*Work item*: Check the entries below and say how many lines include the word "Given". No other text is wanted.

* * *

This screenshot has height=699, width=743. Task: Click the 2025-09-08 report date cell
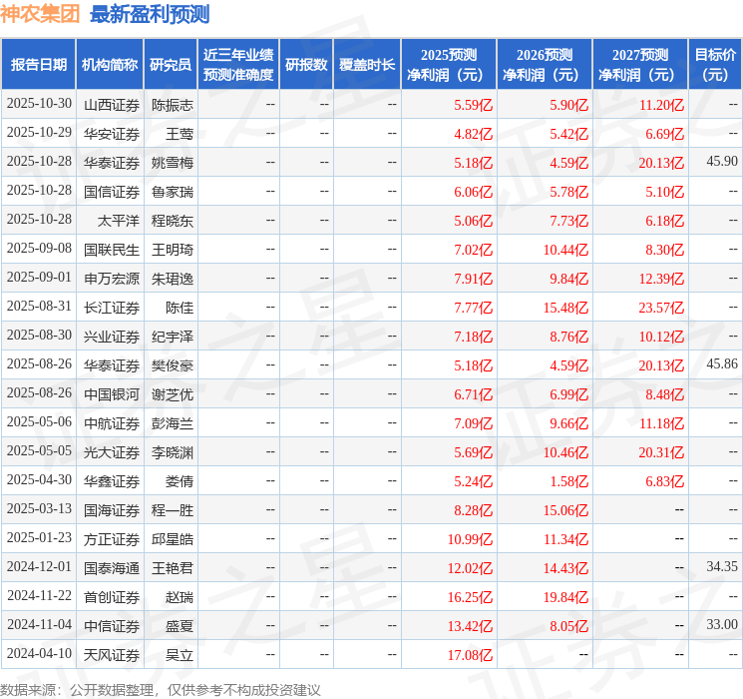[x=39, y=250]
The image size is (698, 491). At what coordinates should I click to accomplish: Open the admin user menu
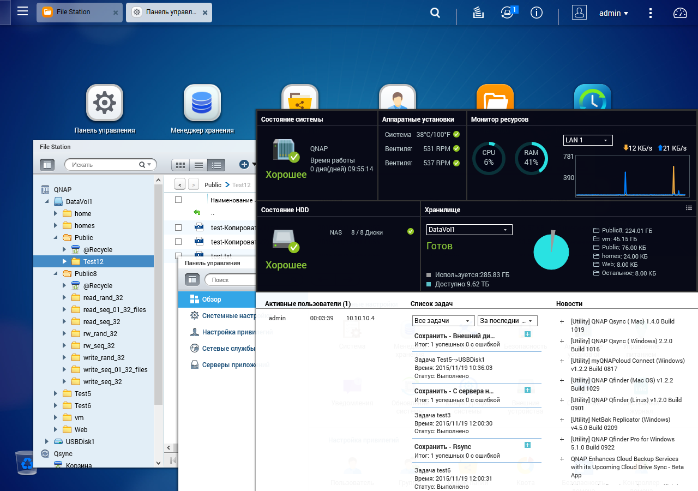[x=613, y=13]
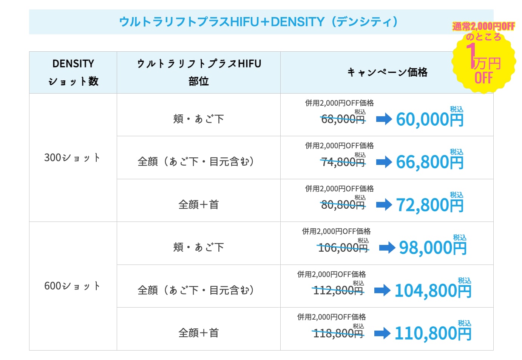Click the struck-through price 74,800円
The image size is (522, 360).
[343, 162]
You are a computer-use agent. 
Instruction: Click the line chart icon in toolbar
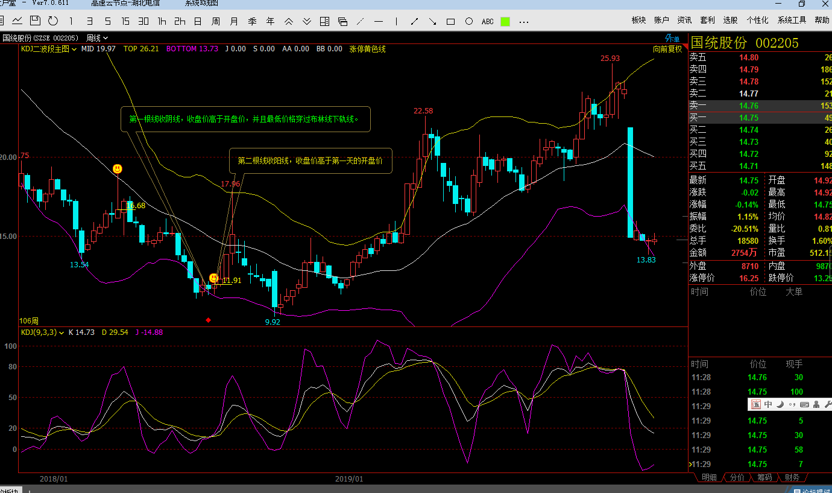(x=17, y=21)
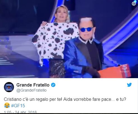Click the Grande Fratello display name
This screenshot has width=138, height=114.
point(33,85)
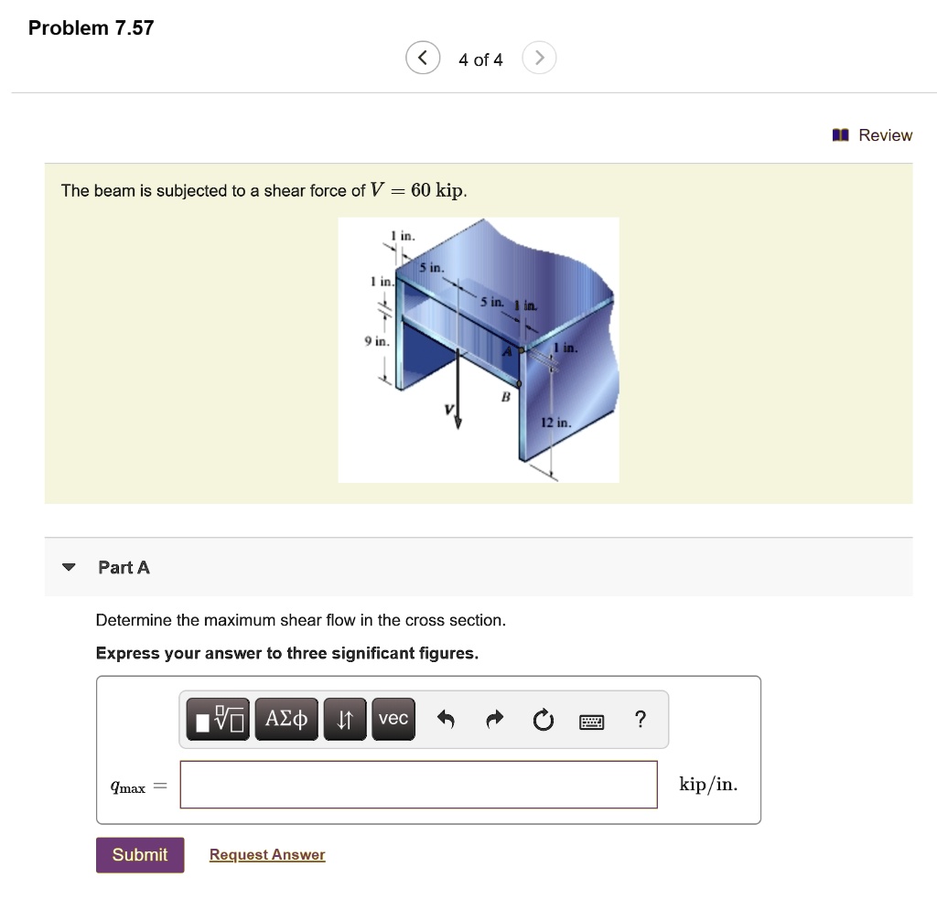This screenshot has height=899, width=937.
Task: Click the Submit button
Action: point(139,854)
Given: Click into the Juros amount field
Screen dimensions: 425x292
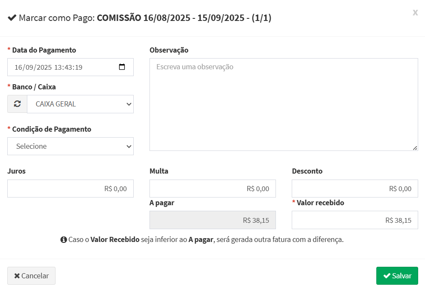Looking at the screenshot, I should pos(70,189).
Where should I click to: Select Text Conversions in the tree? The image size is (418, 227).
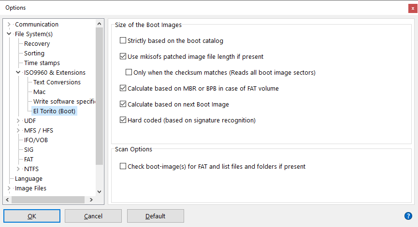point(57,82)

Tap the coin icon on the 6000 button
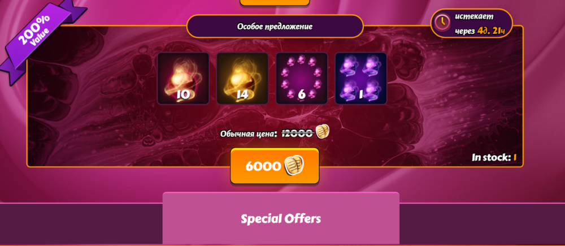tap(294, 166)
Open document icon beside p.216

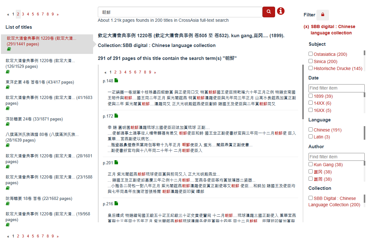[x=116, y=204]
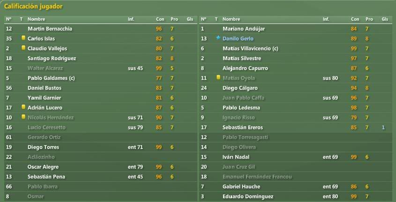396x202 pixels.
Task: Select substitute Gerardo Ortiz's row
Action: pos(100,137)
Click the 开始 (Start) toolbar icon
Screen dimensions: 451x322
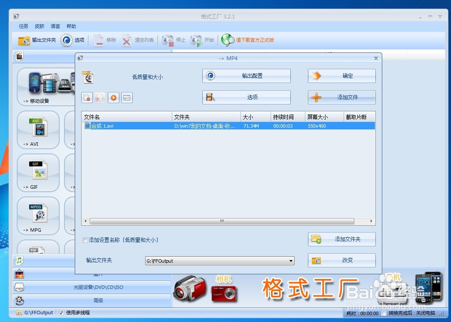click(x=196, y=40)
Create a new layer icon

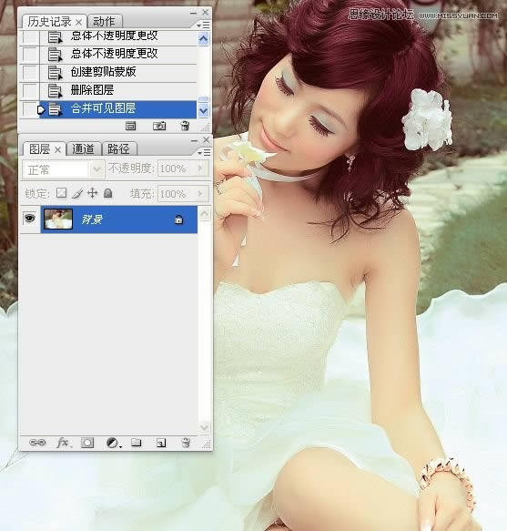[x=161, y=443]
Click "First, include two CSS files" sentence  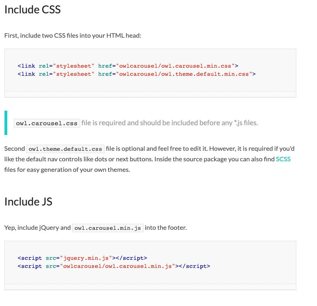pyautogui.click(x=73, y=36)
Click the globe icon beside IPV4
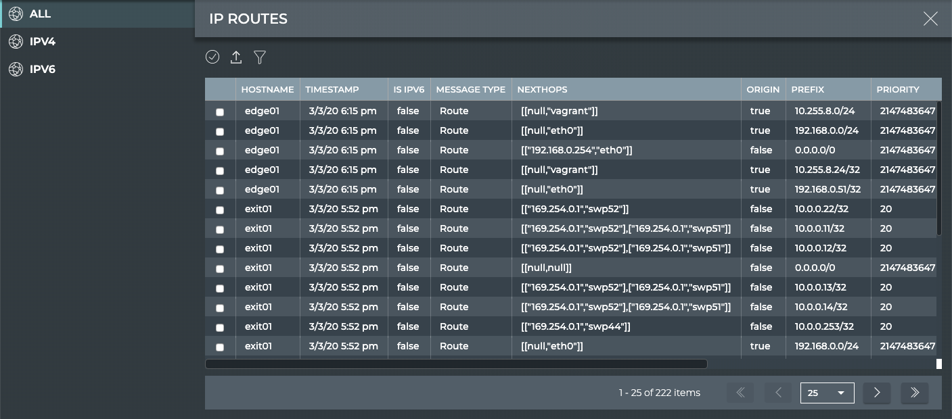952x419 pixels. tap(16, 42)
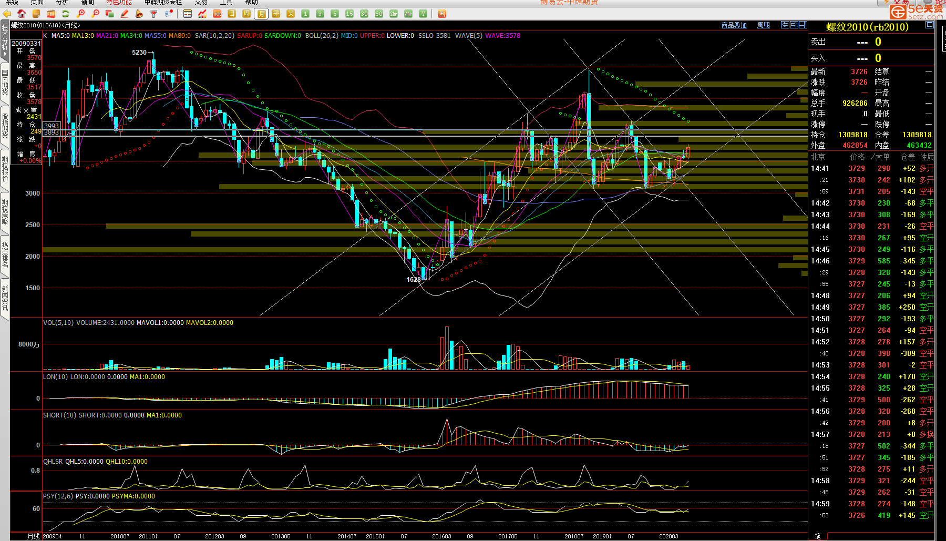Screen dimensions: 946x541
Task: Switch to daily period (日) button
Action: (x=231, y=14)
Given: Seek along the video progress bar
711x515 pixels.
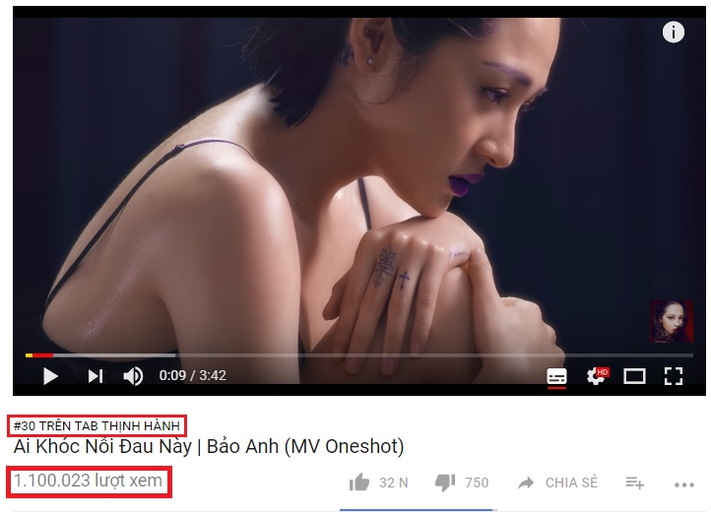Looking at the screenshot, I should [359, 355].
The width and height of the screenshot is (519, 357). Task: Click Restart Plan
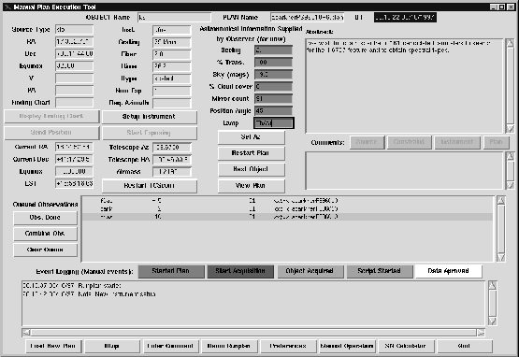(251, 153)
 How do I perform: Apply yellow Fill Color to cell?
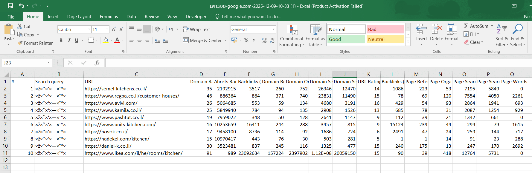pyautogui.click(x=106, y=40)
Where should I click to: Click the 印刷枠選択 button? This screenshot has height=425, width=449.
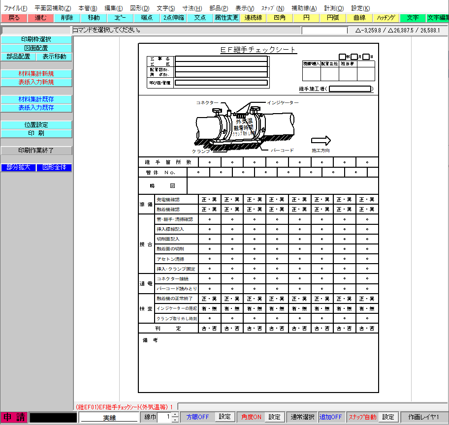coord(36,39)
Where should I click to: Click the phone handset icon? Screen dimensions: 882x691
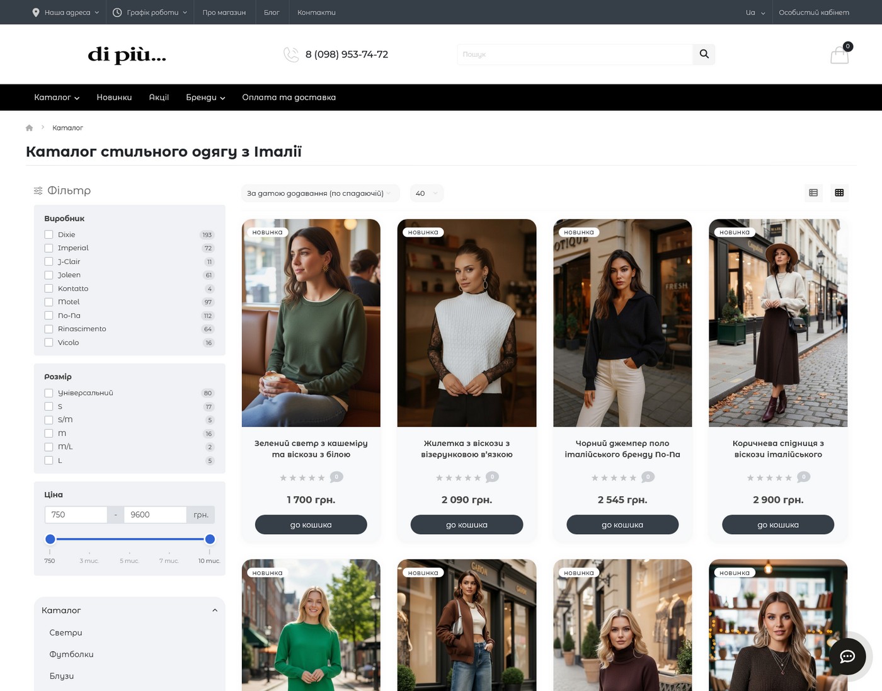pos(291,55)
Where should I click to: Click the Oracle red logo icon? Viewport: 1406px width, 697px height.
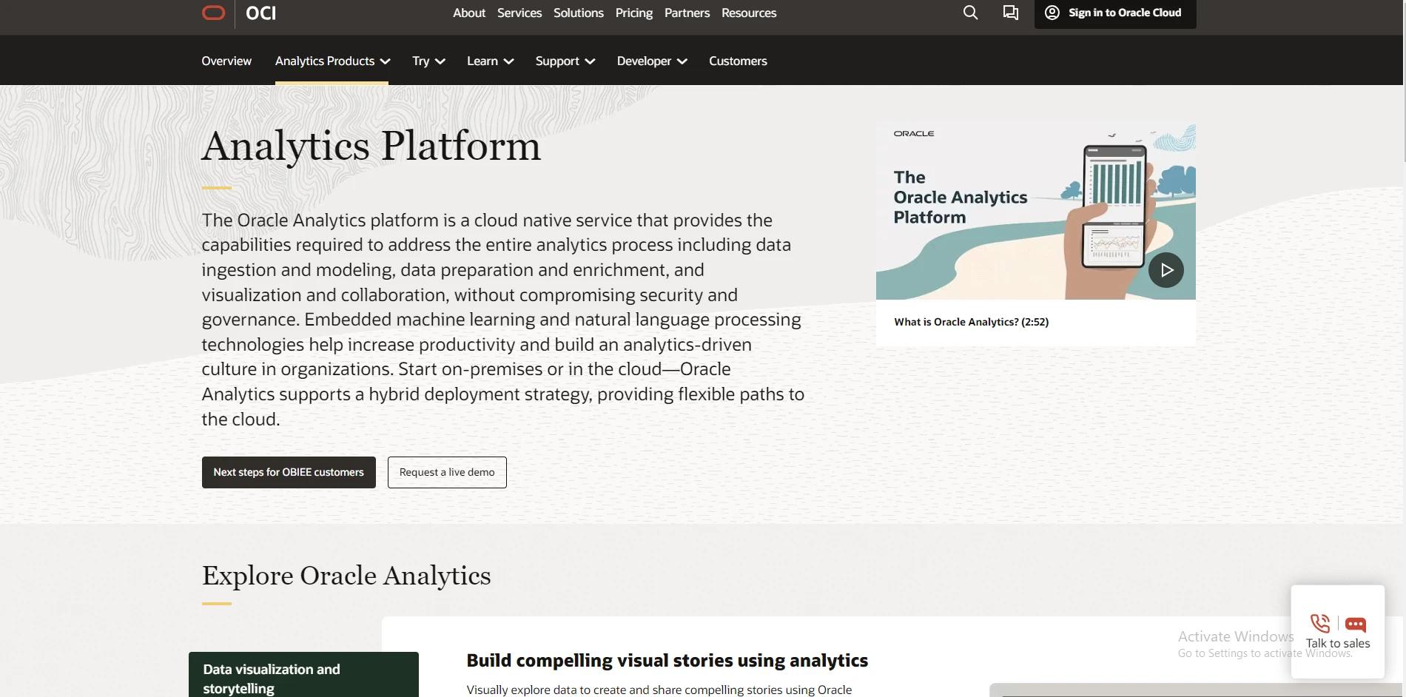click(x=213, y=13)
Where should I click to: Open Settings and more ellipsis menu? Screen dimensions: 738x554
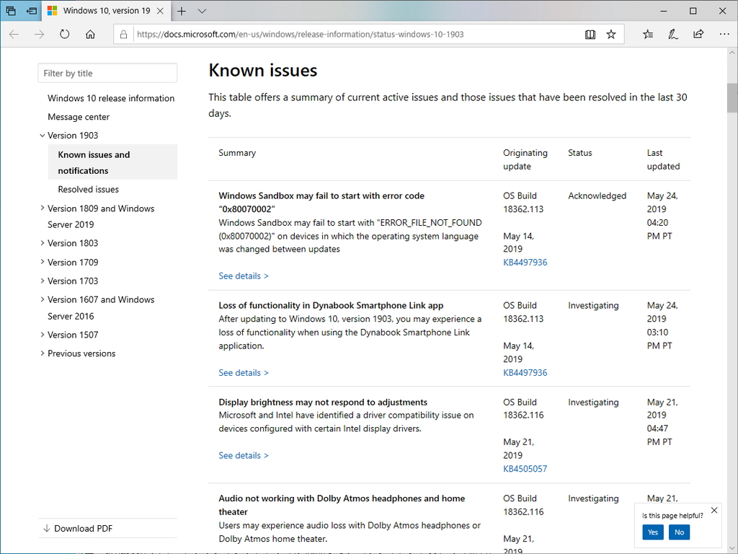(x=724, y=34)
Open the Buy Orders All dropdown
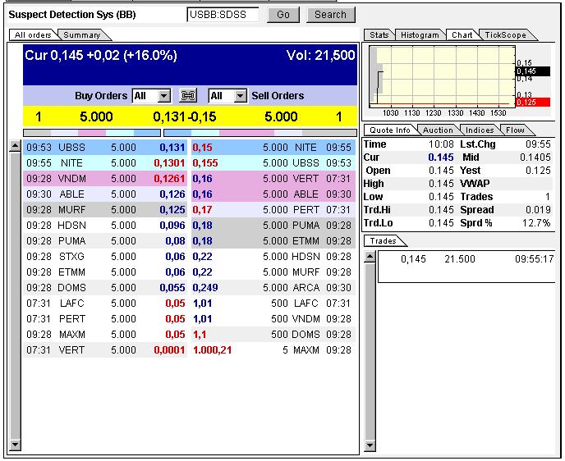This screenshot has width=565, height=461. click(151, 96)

* * *

*Output for this task*: 2